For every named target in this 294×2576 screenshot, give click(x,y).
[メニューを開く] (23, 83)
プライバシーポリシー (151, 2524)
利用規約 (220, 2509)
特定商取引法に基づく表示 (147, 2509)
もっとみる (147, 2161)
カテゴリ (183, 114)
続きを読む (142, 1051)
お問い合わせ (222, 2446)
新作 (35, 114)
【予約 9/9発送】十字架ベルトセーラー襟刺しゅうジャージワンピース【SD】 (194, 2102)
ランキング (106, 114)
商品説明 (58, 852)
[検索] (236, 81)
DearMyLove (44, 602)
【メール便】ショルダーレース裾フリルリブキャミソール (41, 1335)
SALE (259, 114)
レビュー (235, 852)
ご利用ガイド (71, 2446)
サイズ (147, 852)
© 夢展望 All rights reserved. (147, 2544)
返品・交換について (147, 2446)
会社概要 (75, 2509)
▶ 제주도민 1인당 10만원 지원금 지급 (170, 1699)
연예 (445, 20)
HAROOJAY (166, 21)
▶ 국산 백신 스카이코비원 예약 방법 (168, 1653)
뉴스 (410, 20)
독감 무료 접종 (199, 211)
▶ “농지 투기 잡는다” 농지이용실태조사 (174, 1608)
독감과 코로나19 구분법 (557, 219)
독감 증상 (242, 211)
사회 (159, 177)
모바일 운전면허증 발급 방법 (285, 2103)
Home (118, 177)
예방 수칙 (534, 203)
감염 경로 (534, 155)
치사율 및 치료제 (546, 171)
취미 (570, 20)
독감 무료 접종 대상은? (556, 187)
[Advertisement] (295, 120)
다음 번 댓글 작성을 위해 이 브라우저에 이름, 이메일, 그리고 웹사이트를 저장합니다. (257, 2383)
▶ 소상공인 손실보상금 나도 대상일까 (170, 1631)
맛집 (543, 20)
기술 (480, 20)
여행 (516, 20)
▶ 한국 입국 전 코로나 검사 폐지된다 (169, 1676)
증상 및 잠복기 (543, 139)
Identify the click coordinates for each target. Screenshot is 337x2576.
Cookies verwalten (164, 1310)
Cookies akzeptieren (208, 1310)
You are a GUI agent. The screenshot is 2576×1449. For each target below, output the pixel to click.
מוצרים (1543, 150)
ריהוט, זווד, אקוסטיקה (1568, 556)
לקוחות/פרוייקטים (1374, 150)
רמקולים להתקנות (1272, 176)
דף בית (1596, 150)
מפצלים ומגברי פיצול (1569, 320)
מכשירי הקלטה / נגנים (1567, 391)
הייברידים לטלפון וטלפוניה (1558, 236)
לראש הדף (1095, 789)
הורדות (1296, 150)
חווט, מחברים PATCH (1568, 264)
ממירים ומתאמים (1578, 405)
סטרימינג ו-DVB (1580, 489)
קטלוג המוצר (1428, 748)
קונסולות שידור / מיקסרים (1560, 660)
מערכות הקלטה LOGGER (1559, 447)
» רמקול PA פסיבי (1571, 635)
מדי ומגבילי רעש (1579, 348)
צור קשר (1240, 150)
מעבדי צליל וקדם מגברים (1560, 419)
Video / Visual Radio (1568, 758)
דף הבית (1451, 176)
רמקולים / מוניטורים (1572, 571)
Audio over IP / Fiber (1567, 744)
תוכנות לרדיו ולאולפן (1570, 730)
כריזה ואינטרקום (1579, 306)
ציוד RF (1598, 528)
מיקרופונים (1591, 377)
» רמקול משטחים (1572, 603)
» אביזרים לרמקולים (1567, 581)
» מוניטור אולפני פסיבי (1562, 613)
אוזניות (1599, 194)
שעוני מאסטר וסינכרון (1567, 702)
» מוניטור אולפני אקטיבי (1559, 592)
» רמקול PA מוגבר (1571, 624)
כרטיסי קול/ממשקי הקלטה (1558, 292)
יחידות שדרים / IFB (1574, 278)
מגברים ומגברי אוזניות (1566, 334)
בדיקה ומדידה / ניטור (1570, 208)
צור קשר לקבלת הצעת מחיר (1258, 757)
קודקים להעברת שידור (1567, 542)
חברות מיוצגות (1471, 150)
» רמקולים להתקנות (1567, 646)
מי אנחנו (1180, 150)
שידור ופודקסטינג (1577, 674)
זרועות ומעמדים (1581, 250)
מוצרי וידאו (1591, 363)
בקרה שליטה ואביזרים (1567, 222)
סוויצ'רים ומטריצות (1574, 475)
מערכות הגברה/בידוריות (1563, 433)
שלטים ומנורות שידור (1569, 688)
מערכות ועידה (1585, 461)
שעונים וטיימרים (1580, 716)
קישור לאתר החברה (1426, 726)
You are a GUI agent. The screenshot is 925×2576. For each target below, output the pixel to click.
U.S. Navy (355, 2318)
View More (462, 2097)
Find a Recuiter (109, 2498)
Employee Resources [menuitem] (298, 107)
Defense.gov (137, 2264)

EXERCISE AIM
Copy each line of the entries in which the string "מערכות" is found.

THE COMPLETED TASK
מערכות הקלטה LOGGER (1559, 447)
מערכות הגברה/בידוריות (1563, 433)
מערכות ועידה (1585, 461)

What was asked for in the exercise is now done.